▶ _AIM_
Can you revise the passage on information extraction below, starting at "FIG. 5 is one" and ending at "can be edited.", so that "editing button" becomes "edit button" throughout that stretch?

▶ _EXTRACT TO READ_
By editing an item 53 of a display format, a display style of extraction result can be selected. Furthermore, by using a selection item 56 of a display format, in the case of extracting a date expression, for example, any can be selected from a plurality of candidates 6f display format such as “table of recent schedule”, “table of monthly schedule”, “table of weekly schedule” and “display of calendar”.

FIG. 5 is one example of a display screen of an extraction result in the case that information extraction is executed based on the information extraction rule set by editing screen of FIG. 4. By pushing an editing button 63 on this screen, an editing screen of schedule information shown in FIG. 6 is displayed. In the editing screen of schedule information, extracted items and a message identified by ID 62 (in FIG. 5) as an extraction source message are displayed. By referring to the extraction source message, the user can edit the extracted items by hand-operation.

Furthermore, in a screen of extraction result of FIG. 5, by pushing an editing button 64 of extraction rule, an editing screen of information extraction rule of FIG. 4 is displayed. Accordingly, the information extraction rule used for generation of this extraction result can be edited.

Next, automatic execution of information extraction is explained. In the automatic execution of information extraction, at the indicated timing, a decision whether an execution condition of information extraction is satisfied is executed. If the execution condition is satisfied, information extraction processing is automatically executed and the extraction result is presented to the user by a predetermined method. As for automatic execution of information extraction, the user can set the decision timing, the execution condition of information extraction, and a presentation method of extraction result through a set screen.

FIG. 7 is one example of the set screen of automatic information extraction. The set screen corresponds to the information extraction decision unit 3 in FIG. 1. As shown in FIG. 7, the user can indicate a decision timing 131 of information extraction, an execution condition 134 of information extraction, and a presentation method 135 of extraction result by a radio button, a check button, or a pull-down menu.

As for the decision timing 131 of information extraction, the user alternatively selects an input timing of a message or an indication of time. By selecting a check box 132, at a time when a period of non-input of messages for one thread is above indicated days, decision of information extraction is executed for messages included in the one thread. Furthermore, by selecting a check box 133, at a time when a message including an extraction command is input, it is decided whether information extraction represented by the command is executable. As an example of the extraction command, following description is shown.

  • (1) ##extract type:faq range:thread
  • (2) ##extract rule:faq_xyz_system
  • (3) ##extract type:summary range:thread mode:force

In the case of inputting a message including the extraction command (1), it is decided whether “Q and A” is extractable from a thread including the message. In the case of inputting a message including the extraction command (2), it is decided whether information extraction is executable based on extraction rule of ID “faq_xyz_system”. Furthermore, in the case of inputting a message including the extraction command (3), extraction of the minutes is compulsorily executed without decision of information extraction from a thread including the message.

▶ _RECORD SET_
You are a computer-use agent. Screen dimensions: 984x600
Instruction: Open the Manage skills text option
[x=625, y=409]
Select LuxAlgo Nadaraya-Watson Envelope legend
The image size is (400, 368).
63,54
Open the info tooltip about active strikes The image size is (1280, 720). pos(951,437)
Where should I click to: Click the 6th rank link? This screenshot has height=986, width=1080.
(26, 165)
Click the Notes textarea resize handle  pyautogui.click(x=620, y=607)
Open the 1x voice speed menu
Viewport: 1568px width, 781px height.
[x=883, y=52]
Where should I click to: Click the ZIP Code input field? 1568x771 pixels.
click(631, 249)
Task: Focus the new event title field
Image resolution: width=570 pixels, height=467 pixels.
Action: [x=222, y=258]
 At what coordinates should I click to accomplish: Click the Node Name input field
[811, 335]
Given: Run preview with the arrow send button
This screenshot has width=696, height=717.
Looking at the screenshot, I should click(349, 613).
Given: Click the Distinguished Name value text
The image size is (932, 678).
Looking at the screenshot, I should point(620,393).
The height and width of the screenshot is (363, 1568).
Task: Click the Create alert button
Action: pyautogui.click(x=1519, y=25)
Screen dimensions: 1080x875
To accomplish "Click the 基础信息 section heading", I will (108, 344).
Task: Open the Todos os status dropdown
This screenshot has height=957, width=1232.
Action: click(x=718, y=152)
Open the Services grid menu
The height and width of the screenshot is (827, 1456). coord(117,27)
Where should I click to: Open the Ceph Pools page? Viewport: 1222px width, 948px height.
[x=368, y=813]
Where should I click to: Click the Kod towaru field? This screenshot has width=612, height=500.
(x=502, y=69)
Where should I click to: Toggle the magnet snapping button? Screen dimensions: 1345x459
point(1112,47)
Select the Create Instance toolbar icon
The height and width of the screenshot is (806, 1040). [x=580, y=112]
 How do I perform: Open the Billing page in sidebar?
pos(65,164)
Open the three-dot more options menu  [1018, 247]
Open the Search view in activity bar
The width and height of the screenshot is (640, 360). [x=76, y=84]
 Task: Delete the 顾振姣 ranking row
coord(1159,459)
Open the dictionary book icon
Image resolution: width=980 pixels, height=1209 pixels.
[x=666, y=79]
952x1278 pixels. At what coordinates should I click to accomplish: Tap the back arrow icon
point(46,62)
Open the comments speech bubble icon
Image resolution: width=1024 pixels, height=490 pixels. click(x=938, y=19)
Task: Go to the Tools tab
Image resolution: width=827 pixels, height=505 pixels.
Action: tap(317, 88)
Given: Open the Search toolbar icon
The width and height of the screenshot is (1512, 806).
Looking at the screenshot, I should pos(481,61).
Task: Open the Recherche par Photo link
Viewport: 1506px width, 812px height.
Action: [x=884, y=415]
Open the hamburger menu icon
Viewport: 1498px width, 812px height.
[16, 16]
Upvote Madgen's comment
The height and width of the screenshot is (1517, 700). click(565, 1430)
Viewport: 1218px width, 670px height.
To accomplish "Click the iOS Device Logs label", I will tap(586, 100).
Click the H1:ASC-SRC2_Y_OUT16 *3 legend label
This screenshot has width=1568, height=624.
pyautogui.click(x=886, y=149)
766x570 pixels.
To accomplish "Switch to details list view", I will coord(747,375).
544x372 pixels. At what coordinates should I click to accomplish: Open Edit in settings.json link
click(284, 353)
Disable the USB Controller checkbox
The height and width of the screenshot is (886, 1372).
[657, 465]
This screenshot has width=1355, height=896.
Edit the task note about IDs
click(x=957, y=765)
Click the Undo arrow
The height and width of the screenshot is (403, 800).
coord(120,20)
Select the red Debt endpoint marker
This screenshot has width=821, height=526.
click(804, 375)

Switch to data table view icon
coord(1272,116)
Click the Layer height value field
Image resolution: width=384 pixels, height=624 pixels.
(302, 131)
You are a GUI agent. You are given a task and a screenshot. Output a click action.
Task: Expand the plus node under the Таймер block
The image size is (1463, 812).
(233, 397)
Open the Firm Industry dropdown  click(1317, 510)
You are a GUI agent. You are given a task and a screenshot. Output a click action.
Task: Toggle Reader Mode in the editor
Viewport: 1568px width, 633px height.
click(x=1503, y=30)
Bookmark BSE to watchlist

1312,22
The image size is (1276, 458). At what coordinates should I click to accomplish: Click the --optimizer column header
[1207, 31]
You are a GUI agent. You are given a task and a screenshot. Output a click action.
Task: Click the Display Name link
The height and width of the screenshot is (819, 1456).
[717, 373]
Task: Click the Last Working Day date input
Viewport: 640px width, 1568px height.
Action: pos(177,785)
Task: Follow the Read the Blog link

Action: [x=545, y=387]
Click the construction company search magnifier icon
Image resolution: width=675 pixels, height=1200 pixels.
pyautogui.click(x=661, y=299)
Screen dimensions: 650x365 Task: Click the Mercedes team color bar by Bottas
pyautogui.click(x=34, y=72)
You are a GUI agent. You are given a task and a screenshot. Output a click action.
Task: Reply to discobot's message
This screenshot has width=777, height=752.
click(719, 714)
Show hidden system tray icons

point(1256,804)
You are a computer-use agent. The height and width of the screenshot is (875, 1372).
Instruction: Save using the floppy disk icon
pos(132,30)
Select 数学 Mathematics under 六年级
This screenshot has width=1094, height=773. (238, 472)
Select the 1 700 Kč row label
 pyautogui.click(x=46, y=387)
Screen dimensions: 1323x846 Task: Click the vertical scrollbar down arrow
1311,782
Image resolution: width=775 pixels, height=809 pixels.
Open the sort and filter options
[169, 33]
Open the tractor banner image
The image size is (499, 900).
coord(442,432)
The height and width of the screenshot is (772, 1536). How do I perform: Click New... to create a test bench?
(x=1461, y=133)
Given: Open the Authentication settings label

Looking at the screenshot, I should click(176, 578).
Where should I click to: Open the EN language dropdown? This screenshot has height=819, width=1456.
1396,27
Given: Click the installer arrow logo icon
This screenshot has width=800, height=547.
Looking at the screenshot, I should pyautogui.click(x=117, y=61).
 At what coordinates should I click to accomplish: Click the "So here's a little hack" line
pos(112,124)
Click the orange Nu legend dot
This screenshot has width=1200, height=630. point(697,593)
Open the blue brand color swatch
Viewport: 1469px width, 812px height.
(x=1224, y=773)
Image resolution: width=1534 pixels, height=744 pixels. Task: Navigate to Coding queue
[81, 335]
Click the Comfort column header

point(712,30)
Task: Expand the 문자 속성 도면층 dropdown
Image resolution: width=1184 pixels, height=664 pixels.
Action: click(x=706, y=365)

▶ _EXERCISE ANSWER_
FIG. 5 is one example of a display screen of an extraction result in the case that information extraction is executed based on the information extraction rule set by editing screen of FIG. 4. By pushing an edit button 63 on this screen, an editing screen of schedule information shown in FIG. 6 is displayed. In the editing screen of schedule information, extracted items and a message identified by ID 62 (in FIG. 5) as an extraction source message are displayed. By referring to the extraction source message, the user can edit the extracted items by hand-operation.

Furthermore, in a screen of extraction result of FIG. 5, by pushing an edit button 64 of extraction rule, an editing screen of information extraction rule of FIG. 4 is displayed. Accordingly, the information extraction rule used for generation of this extraction result can be edited.